A production possibility frontier (PPF) shows the maximum possible output combinations of two goods or services an economy can achieve when all resources are fully and efficiently employed. Conventional Economics provides general principles about how choices are made in a world of scarcity. It forms the foundation of neo-classical economics, which calls for the efficient allocation of resources into productive activities as scarce resource cannot be used wastefully. There are two important points need to understand the PPF-curve;

  1. Any point on the PPF curve shows that resources are being fully and efficiently used in production process and there is no wastage of resources.
  2. Any point below the PPF curve shows the inefficient utilization of resources which means some of resources are being wasted.

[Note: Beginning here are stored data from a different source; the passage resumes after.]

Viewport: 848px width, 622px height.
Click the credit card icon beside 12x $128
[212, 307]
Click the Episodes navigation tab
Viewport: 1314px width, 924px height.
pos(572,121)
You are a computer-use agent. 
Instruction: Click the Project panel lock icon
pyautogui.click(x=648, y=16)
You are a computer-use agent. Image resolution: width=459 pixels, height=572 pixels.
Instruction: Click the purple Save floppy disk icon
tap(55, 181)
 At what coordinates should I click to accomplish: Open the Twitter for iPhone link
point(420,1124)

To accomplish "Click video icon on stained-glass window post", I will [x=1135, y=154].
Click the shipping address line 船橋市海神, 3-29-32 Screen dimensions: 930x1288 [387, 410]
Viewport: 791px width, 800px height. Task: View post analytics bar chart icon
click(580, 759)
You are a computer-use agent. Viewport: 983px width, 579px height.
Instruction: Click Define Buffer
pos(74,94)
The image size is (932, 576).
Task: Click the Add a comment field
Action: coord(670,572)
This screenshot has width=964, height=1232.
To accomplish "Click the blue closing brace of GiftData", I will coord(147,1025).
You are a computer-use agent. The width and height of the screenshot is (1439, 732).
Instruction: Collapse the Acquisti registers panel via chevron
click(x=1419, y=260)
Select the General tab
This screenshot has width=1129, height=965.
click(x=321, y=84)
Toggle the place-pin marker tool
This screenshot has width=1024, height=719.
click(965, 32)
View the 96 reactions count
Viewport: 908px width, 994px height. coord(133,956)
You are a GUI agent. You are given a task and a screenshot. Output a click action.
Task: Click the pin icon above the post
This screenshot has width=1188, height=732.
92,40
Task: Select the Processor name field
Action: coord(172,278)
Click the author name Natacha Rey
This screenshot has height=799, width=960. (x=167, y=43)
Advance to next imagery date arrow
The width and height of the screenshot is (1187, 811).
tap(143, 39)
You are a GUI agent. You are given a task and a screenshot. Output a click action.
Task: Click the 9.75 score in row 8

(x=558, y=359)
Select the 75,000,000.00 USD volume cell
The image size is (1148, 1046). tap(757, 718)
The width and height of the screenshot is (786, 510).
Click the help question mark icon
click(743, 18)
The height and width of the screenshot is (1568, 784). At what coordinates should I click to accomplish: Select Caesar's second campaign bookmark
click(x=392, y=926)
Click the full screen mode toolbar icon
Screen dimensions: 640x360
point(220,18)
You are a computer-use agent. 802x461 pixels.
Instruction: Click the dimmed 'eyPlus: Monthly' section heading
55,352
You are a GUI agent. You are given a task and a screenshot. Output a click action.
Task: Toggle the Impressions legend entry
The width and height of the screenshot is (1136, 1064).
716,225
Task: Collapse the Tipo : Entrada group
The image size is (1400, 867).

Area below the PPF curve is Undesirable: What is the Rationale?

Area below the PPF curve is undesirable as per Islamic as well as conventional economics. However, both economic system varies regarding the rationale behind the undesirability of this area.

Demand Oriented Rationale – Conventional Economics

According to conventional economics, scarcity of resources is an economic problem. Hence, resources are very limited to meet the demand which is triggered by desire. Therefore, conventional economists presented the idea of PPF curve which describes the efficient use of resources so that maximum demand (desires) could be met with limited resources. Otherwise, wastage of resources will cause so many economic problems. In short, conventional economics dislikes the area of production below the PPF curve because of demand oriented rationale.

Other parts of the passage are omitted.